For several years we have heard that Indians are at a greater risk for diabetes. Indians do have a higher predisposition to syndrome X (clustering of various risk factors, the first step towards diabetes), type 2 diabetes and coronary artery disease, as compared to other ethnic groups.
These phenomena cannot be ascribed to a single factor, it rather appears as multi-factorial in origin.
1. Overall, Indians have more accumulated fat in their bodies, from the time of birth, which is nearly 1.5 times more than the white race. Fat can accumulate in many places, but when it gathers at the abdomen, it interferes with the body’s metabolism and becomes a significant health problem. Thus, marked increased risk for development of diabetes.
2. Our liver, which is a prime site of glucose metabolism, is also full of fat and the metabolism is markedly sluggish. According to a research, fat in the liver is particularly detrimental to metabolism, and is a source of excess blood sugar, triglycerides and also causes ‘low-grade fire’ (subclinical inflammation) in arteries, thus increasing chances of blockages.

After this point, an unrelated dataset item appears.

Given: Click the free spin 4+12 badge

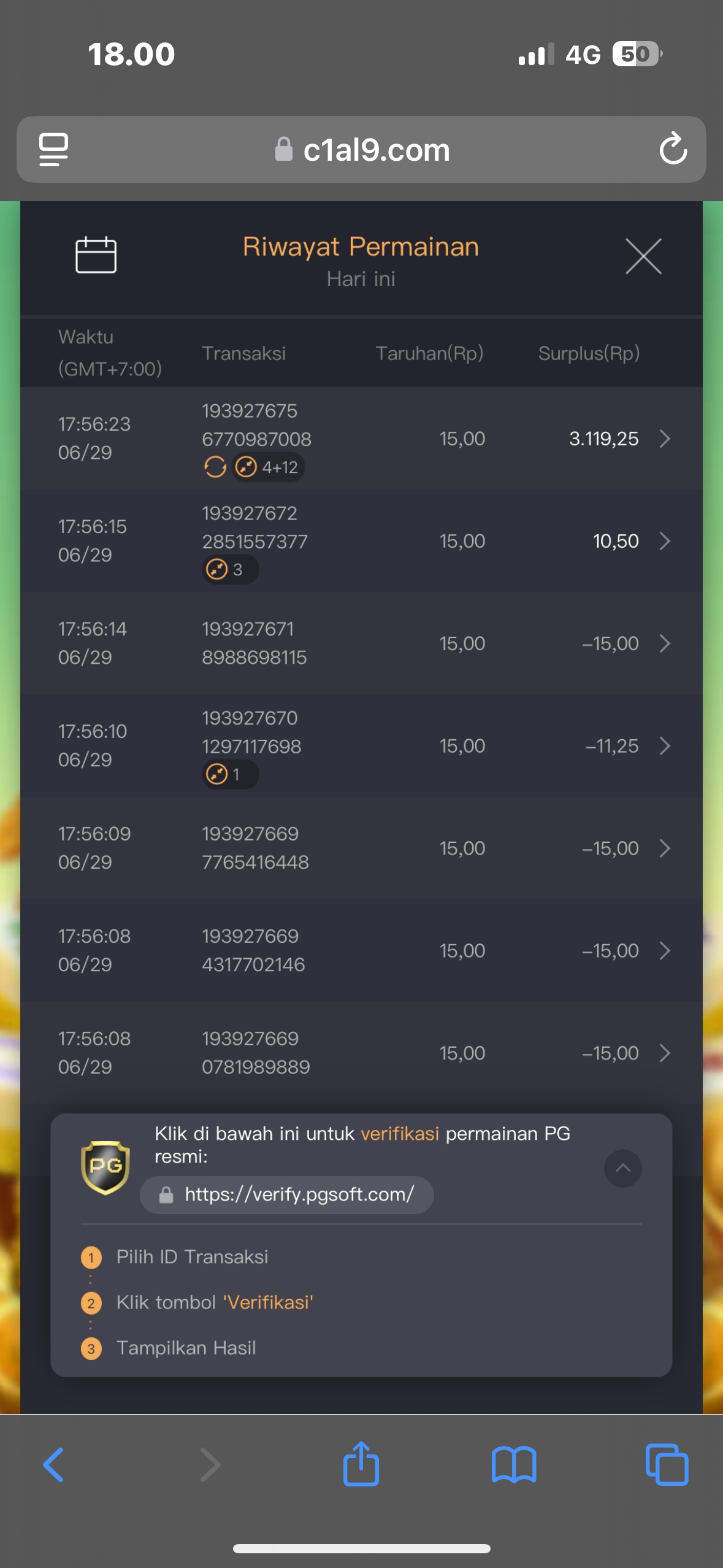Looking at the screenshot, I should click(x=267, y=467).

3. Certain risk factors are aggravated by the social and economic outcomes of urbanisation, industrialisation and globalisation. In India, rapid urbanisation and changing lifestyles are contributing to the widespread onset of diabetes. More people are leading relatively sedentary and highly stressful lives. These changing patterns of living combined with regular intake of junk food with high quantities of fats and refined carbohydrates are the reason for the increasing numbers of diabetics in India.
4. Migration, whether inter-country or intra-country, appears to be a risk factor for diabetes and other cardiovascular diseases. Adiposity and insulin resistance in migrant Indians tend to be higher than either urban- or rural-based dwellers in India, resulting in the inflation in the percentage of diabetic people around the country.